09.27.16 | Blog | By:

Late last week Rocky Mountain Institute (RMI) released a study on the future of personal vehicle ownership is essentially over. “Peak car” ownership in the U.S. will occur around 2020 and will drop quickly after that. They believe that autonomous electric vehicles with ride-sharing services will begin to dominate after that because it will simply be cheaper for consumers.

The authors state:

Personal vehicles have dominated the U.S. mobility system for nearly 100 years. But we are now in the formative stages of a powerful confluence of cultural, technological, and societal forces. It is possible that a new mobility system will emerge in the next few years that is superior to our existing system in almost every way.

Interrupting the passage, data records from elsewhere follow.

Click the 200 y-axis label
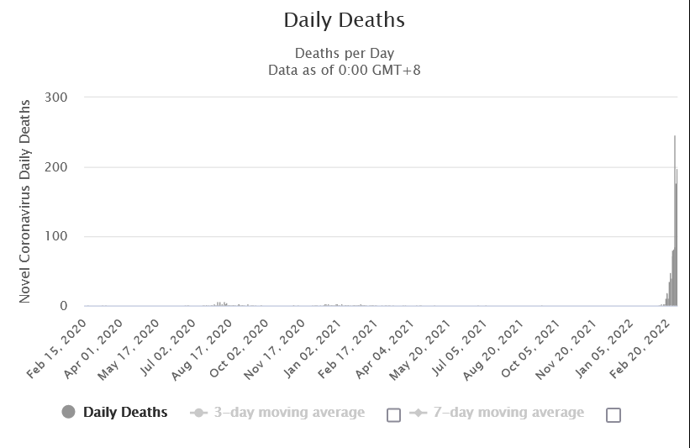Image resolution: width=690 pixels, height=448 pixels. 56,167
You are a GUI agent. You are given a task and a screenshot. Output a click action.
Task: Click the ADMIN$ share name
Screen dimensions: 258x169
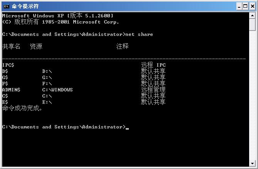tap(11, 90)
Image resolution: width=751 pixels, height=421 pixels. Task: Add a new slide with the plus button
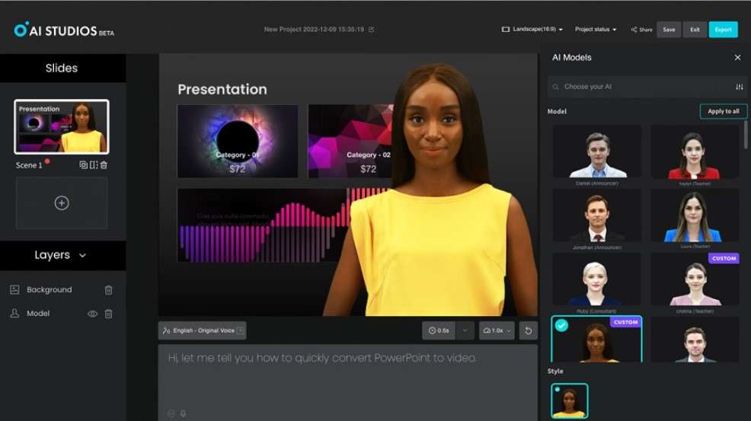click(62, 203)
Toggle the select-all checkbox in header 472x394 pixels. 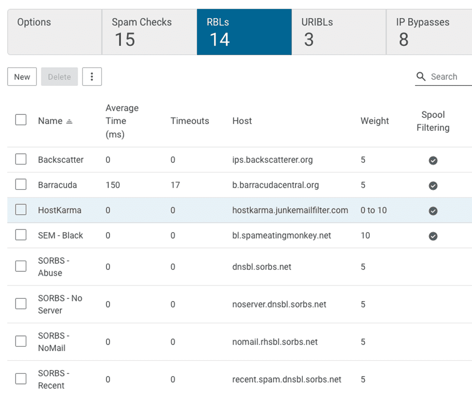[x=21, y=120]
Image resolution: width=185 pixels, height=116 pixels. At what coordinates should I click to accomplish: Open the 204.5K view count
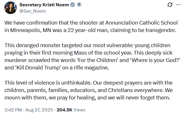(65, 110)
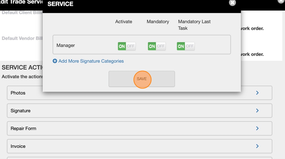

The study also found that:

  • The winners will be those companies able “to excel in providing autonomous vehicles and automated mobility services.” Utilities win as well with the increased demand created by electric vehicles, while gasoline demand would decline precipitously. Here’s what RMI thinks gasoline demand could look like by 2035:

gasoline_demand_rmi

  • Greenhouse gases could be reduced 800 million tons/year by 2035.
  • By 2018, solely using autonomous taxis for transportation could cost the same as owning and operating a car.
  • Electric vehicles make strong economic sense to provide automated mobility service.
  • The total mobility market of the first 26 U.S cities where automated mobility service will likely launch is worth ~$600 billion.
  • Automated mobility services could capture two-thirds of the entire U.S. mobility market in 15–20 years. As the chart below shows, second-generation electric autonomous vehicles and services could reduce automated mobility costs below the operating cost of a personal vehicle (~$0.30/mile).

rmi_chart_1

From my standpoint, it’s all going to depend on widespread consumer trust and education especially in autonomous technology. And as noted last week, 57% of Americans in a recent survey have expressed major concerns in the technology. There are also likely to be city, state and federal regulatory hurdles to surmount as well. That’s unlikely to happen by 2018. But it might well happen shortly thereafter.